Recent scholarship has reoriented interpretation toward colonial and posthuman questions. Nicole Devarenne examines Ballard’s early catastrophe fiction through decolonial theory and argues that the novel’s "jungle" is shaped by imperial narratives of exoticism and stasis; she critiques earlier critical framings for omitting colonial geographies and reframes the motif of arrested time in relation to the imperial archive and its disruption. Priscilla Jolly argues that the novel thematizes indeterminacy between human and mineral forms and reads crystallization as a metaphor for the dissolution of stable identity. Barbara Klonowska advances a posthumanist utopian reading, defining crystallization as a "harmonious reordering" of biological life and positioning the novel against anthropocentric narratives of survival. Aidan Tynan proposes affinities between Ballard’s crystalline transformations and a biophilosophy of inhuman materiality, suggesting that crystallization suspends time and entropy in an aesthetic state and dissolves distinctions between human, mineral, and landscape. Cenk Tan argues that the novel critiques anthropocentrism through a metaphysical landscape indifferent to human survival and reads crystallization as prompting an ethical revaluation of ecological relations.

Contemporary debate about Ballard and New Wave science fiction shows how divisive this approach could appear in the 1960s. In a polemical essay, Yogi Borel summarizes and quotes critic John Jeremy Pierce’s hostile characterization of Ballard, including Pierce’s use of The Crystal World as an example, and then argues that Pierce’s objections are incomplete, contending that the novel presents immobility as an inevitable end-state rather than as a goal pursued by any character. In the same discussion, Borel frames Ballard’s catastrophe fiction within a Symbolist tradition emphasizing "correspondences" between external environments and internal states.

==Reception==

On its release, The Crystal World drew attention in both mainstream and genre venues. In the United Kingdom, Aldiss called it Ballard’s "strongest and most individual novel" to date, describing it as carefully written and characterizing its treatment of the crystallizing forest as "more poetic than scientific," including an image of the crystals as "supersaturated time." In the United States, a New York Times "Reader’s Report" described Ballard as "one of the most elegant of dark fantasists" and characterized the novel as a "haunting shocker" set in the "iridescent jungles of Matarre in the Cameroons," emphasizing its imagery and the sense that "space and time are coalescing." Writing in The Magazine of Fantasy and Science Fiction, Merril argued that Ballard’s work demanded forms of criticism not yet fully developed, described The Crystal World as a "bridge and climax" in a thematic trio with The Drowned World and The Drought, and judged it the strongest of the three.
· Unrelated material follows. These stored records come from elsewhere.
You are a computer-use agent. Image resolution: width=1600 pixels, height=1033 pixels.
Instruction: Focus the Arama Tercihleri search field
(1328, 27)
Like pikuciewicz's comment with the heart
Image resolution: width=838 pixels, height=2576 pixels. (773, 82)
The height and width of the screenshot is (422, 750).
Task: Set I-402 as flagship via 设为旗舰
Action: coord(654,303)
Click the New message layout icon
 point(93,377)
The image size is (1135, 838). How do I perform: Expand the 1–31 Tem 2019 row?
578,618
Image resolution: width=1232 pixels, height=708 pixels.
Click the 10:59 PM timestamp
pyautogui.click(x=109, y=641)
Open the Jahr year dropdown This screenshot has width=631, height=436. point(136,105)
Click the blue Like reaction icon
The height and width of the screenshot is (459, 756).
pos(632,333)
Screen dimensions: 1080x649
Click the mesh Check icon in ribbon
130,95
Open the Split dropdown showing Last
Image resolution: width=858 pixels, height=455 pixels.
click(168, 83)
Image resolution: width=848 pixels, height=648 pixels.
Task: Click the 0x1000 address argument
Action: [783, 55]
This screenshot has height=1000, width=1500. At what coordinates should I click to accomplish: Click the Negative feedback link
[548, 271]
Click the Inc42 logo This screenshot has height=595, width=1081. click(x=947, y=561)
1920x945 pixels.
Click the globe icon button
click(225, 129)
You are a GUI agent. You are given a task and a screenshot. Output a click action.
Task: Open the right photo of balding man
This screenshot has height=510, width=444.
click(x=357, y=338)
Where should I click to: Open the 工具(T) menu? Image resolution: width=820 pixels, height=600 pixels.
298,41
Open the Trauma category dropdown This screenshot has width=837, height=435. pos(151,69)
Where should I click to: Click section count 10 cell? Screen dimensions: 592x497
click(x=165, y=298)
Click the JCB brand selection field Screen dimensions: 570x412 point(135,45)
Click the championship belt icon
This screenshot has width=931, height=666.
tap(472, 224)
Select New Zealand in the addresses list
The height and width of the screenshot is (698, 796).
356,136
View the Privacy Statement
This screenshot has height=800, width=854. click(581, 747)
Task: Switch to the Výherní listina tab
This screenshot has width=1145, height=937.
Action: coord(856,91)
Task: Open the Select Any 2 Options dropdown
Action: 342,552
Later appraisals frequently singled the novel out within Ballard’s early catastrophe fiction. In 1977, Richard A. Lupoff described it as the best of Ballard’s catastrophe novels, calling it "idiosyncratic but highly effective" and "a very important science fiction book." In an obituary appreciation, John Clute listed The Crystal World among Ballard’s early science-fiction novels and stated that the last three of those early works had become classics of the genre, characterizing them in relation to portrayals of "terminal catastrophe." The novel’s Japanese translation won the Seiun Award for Foreign Language Novel in 1970.

In the 2010s, the novel was often framed as a distinctive, aestheticized apocalypse in retrospective criticism. In an edited introduction excerpt published by The Guardian in 2014, Robert Macfarlane described it as a "dazzling work" and "most gorgeous calamity," presenting its apocalypse as a form of transfiguration and contrasting its prismatic style with Ballard’s later work. In 2015, Freeman wrote that, while it shares elements with Ballard’s earlier catastrophe novels, it is "much more beautiful, and more violent," and praised Ballard’s prose, writing that it "shimmers like a painting."